There is a lot to recommend here. State budget woes are a problem that need to be dealt with, and possible tax hikes are always troubling, especially when Republicans start talking about them. Of course, the 50th anniversary of the City of Walnut had me reminiscing a bit. But then I came to that part of the missive dealing with something very near and dear to my heart, Santa Anita Racetrack. Here is what Bob had to say:
One of the most important parts of my job as a Senator is to represent the needs of the local business community. Economic development and small business growth in particular, is an invaluable part of our livelihood and quality of life. This month, I would like to highlight the Santa Anita Racetrack.
All well and good, I guess. A little on the earnest side for my taste, but what the heck.
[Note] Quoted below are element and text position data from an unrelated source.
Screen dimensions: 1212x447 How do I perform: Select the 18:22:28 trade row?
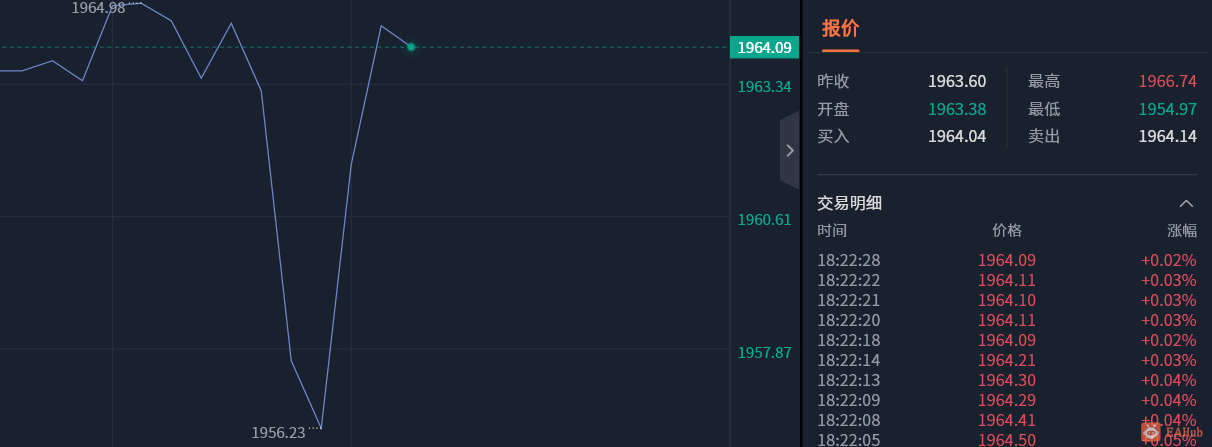click(x=1006, y=260)
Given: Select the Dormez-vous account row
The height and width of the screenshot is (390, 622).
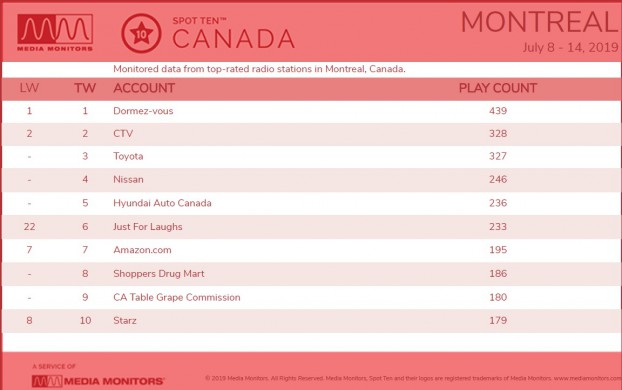Looking at the screenshot, I should (x=311, y=111).
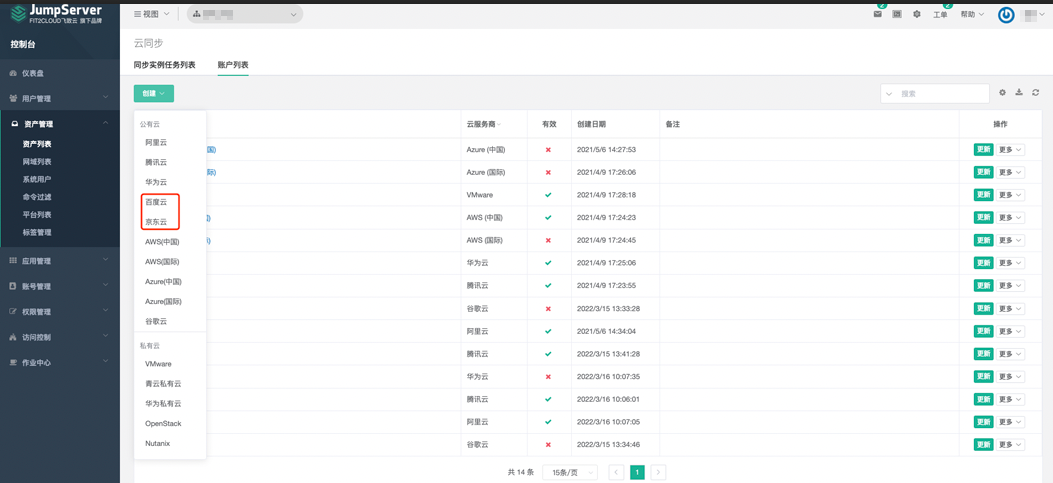Image resolution: width=1053 pixels, height=483 pixels.
Task: Click the blue power avatar icon
Action: pos(1006,15)
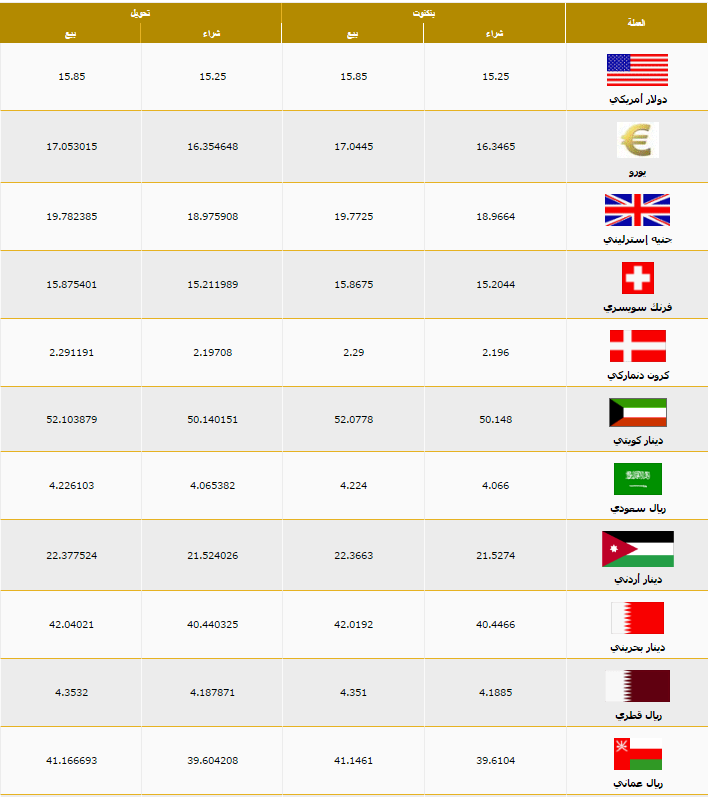Click the يورو currency name label
Screen dimensions: 708x797
pos(637,172)
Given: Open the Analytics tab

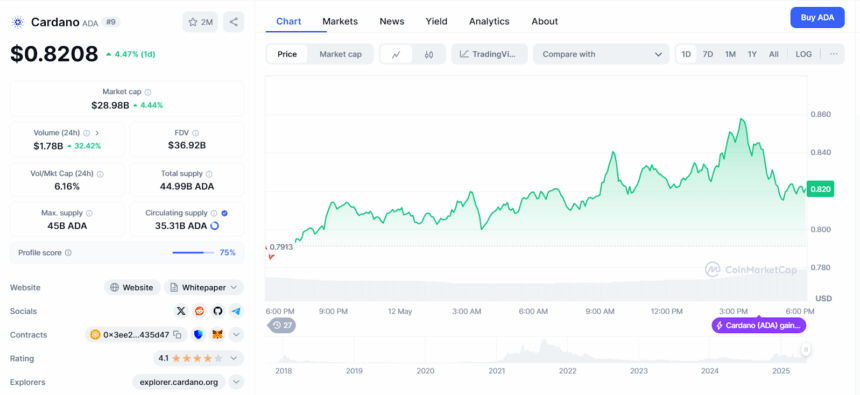Looking at the screenshot, I should click(489, 21).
But as I read on the good vibes went south, turning to both shock and dismay.
Having originally opened on December 25, 1930, Santa Anita Park became known as "The Great Race Place" and was home to the infamous racehorse Seabiscuit.
Infamous? Seabiscuit? One of the most beloved sports figures of all time? We're talking Sandy Koufax class of sports hero here. Babe Ruth. Magic Johnson. Willie Mays. What's so infamous about Seabiscuit? That's like comparing him to Jack the Ripper or Sid Vicious or something.
Here is what the publicity release for Lauren Hillenbrand's classic sports biography Seabiscuit: An American Legend had to say:
Competing in the cruelest years of the Depression, the rags-to-riches horse emerged as an American cultural icon, drawing an immense and fanatical following, inspiring an avalanche of merchandising, and establishing himself as the single biggest newsmaker of 1938 - receiving more coverage than FDR, Hitler, or any other public figure.
In 2003 Universal Pictures released the movie Seabiscuit, which was inspired by the Hillenbrand book. You can view the trailer here.
At Santa Anita Park stands a statue of Seabiscuit. And every year thousands of race fans take the Seabiscuit tour, visiting the celebrated horse's stall and hearing all about his legendary feats. And having made trip myself, I can tell you there was nothing "infamous" about it. Bob? You owe this horse an apology.